- **Given entries**:

^^^^

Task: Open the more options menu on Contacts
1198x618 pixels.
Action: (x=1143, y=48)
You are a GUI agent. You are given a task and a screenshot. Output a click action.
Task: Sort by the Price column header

^^^^

Would it be possible to set down the full listing again, character for character?

- **Task result**:
Task: Open the more options menu on Contacts
1198x618 pixels.
Action: (x=1143, y=48)
You are a GUI agent. You are given a task and a screenshot. Output a click action.
Task: Sort by the Price column header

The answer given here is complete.